29 de maio de 2026 às 17:40 - Atualizado às 17:43
Marcha da Maconha Recife. Foto: Fran Silva/Divulgação
As ruas do Recife receberão neste sábado, 30 de maio, mais uma edição da Marcha da Maconha, mobilização que há mais de uma década integra o calendário de manifestações da capital pernambucana.
A concentração está prevista para acontecer a partir das 14h, na Praça do Derby, de onde os participantes seguirão em caminhada até a Rua da Aurora, no Centro da cidade.
Neste ano, a mobilização pretende ampliar o debate sobre os impactos da atual política de drogas no Brasil, reunindo usuários, pacientes que utilizam derivados da cannabis para tratamento médico, familiares, pesquisadores e representantes de movimentos sociais.
Com o tema “Usuário não é criminoso: em luta por liberdade, reparação e direitos”, a organização afirma que a marcha busca discutir os efeitos da criminalização do consumo de drogas e os reflexos desse modelo sobre diferentes parcelas da população.
Os organizadores argumentam que a política de combate às drogas adotada ao longo das últimas décadas produziu consequências sociais profundas, especialmente em comunidades periféricas. Segundo o movimento, o debate vai além da legalização da cannabis e envolve questões ligadas a direitos civis, encarceramento, acesso à saúde e redução de danos.

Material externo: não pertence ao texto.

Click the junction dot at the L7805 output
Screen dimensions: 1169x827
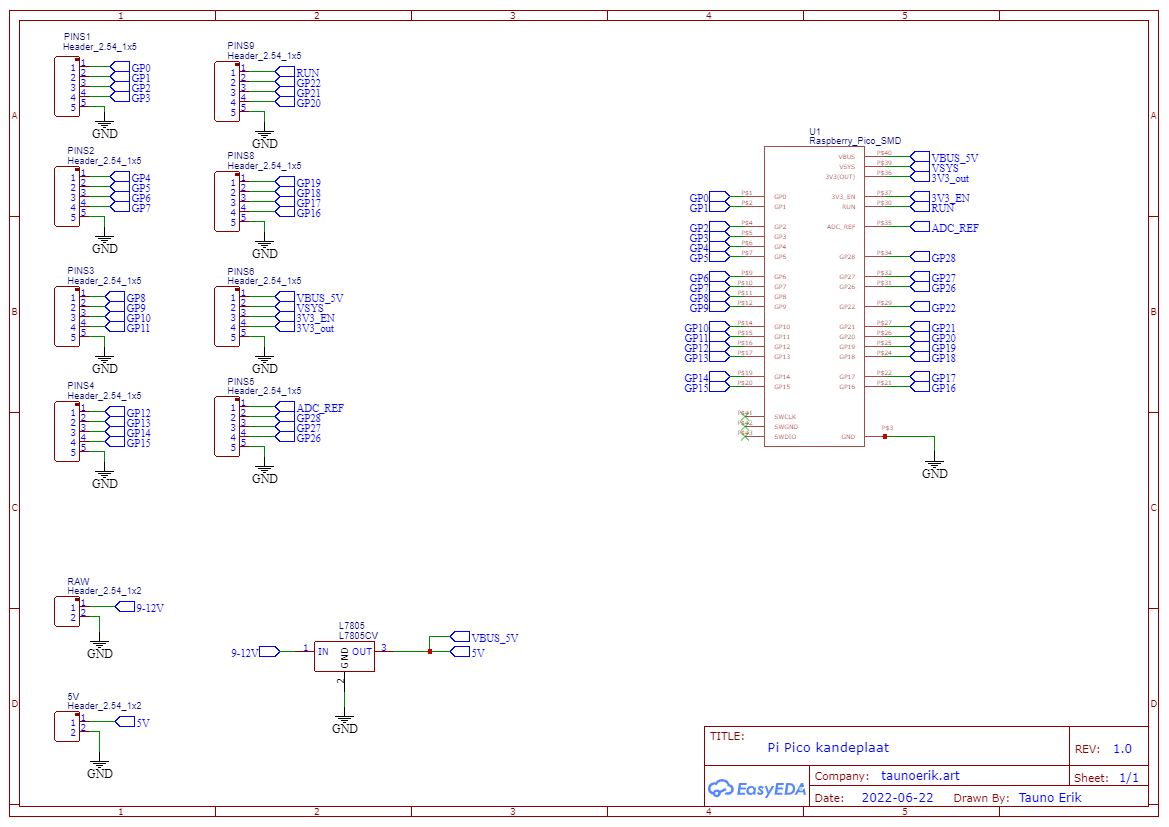tap(429, 652)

A edição deste ano acontece em meio às discussões nacionais sobre mudanças na legislação relacionada ao porte de drogas para consumo pessoal. O tema ganhou força após decisões recentes do Supremo Tribunal Federal e propostas em tramitação no Congresso Nacional que tratam do assunto.
Entre as reivindicações defendidas pelos participantes estão a ampliação do acesso à cannabis medicinal, a regulamentação do cultivo para fins terapêuticos, a revisão das políticas de encarceramento relacionadas a crimes sem violência, além da adoção de estratégias voltadas à redução de danos.
A organização também destaca a necessidade de discutir os impactos sociais da política antidrogas sobre grupos historicamente vulnerabilizados, como moradores de periferias, população negra, mulheres e pessoas LGBTQIAPN+.
Realizada no Recife desde 2008, a marcha é considerada uma das mais tradicionais do país e deve reunir participantes de diferentes regiões do estado para uma tarde de debates, manifestações culturais e reivindicações ligadas à política de drogas no Brasil.